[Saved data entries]
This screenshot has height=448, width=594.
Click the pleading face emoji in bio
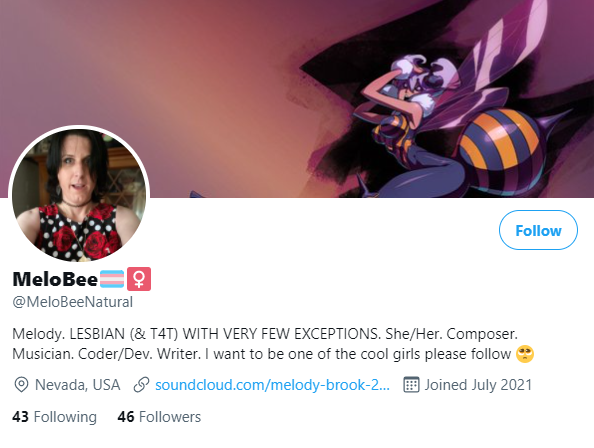(x=525, y=354)
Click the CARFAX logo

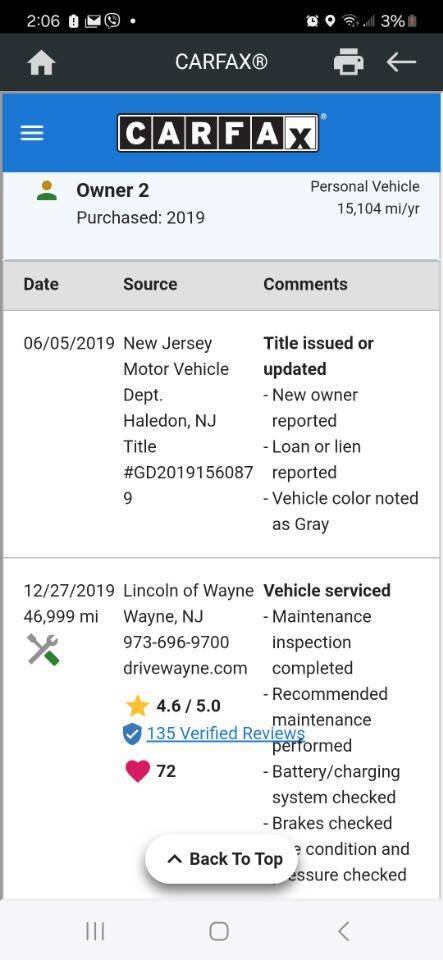click(218, 132)
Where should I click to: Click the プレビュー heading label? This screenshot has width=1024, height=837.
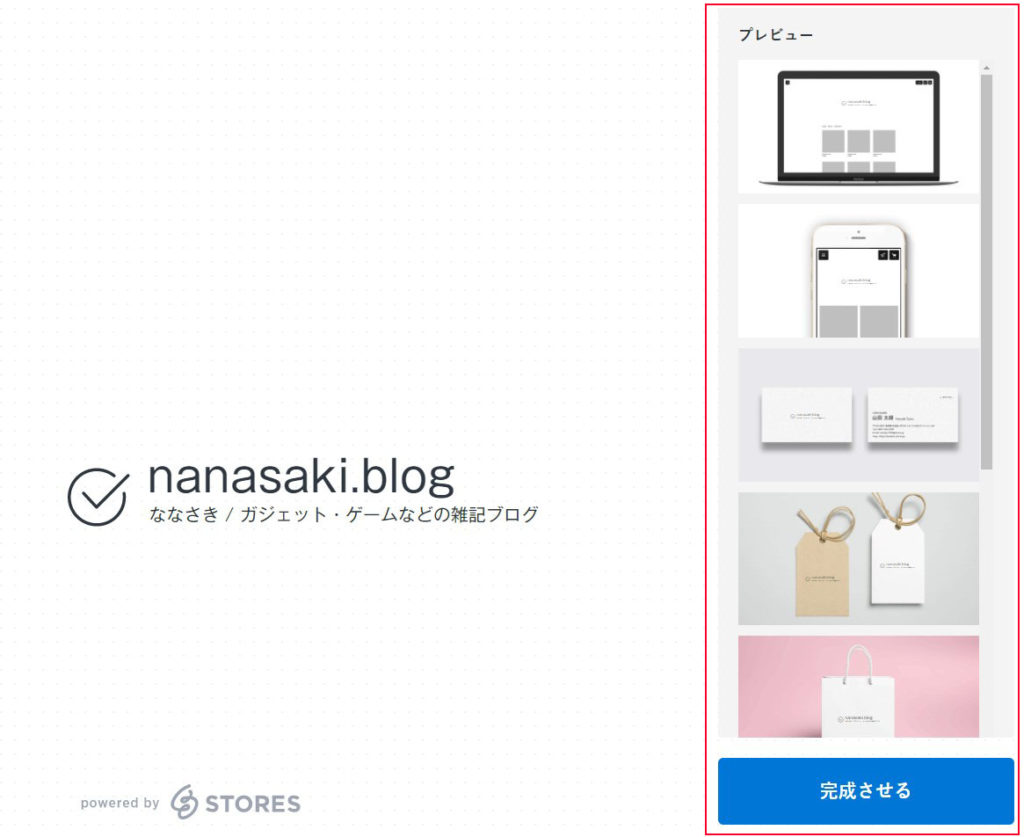776,35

▶ THE TASK
What should appear is an exact copy of the lines from the one containing "Click the pleading face emoji in bio" through the last line of the records above, pictures excluded.

▶ RESPONSE
Click the pleading face emoji in bio
(x=525, y=354)
Click the CARFAX logo

click(218, 132)
Where should I click to: Click the プレビュー heading label? This screenshot has width=1024, height=837.
776,35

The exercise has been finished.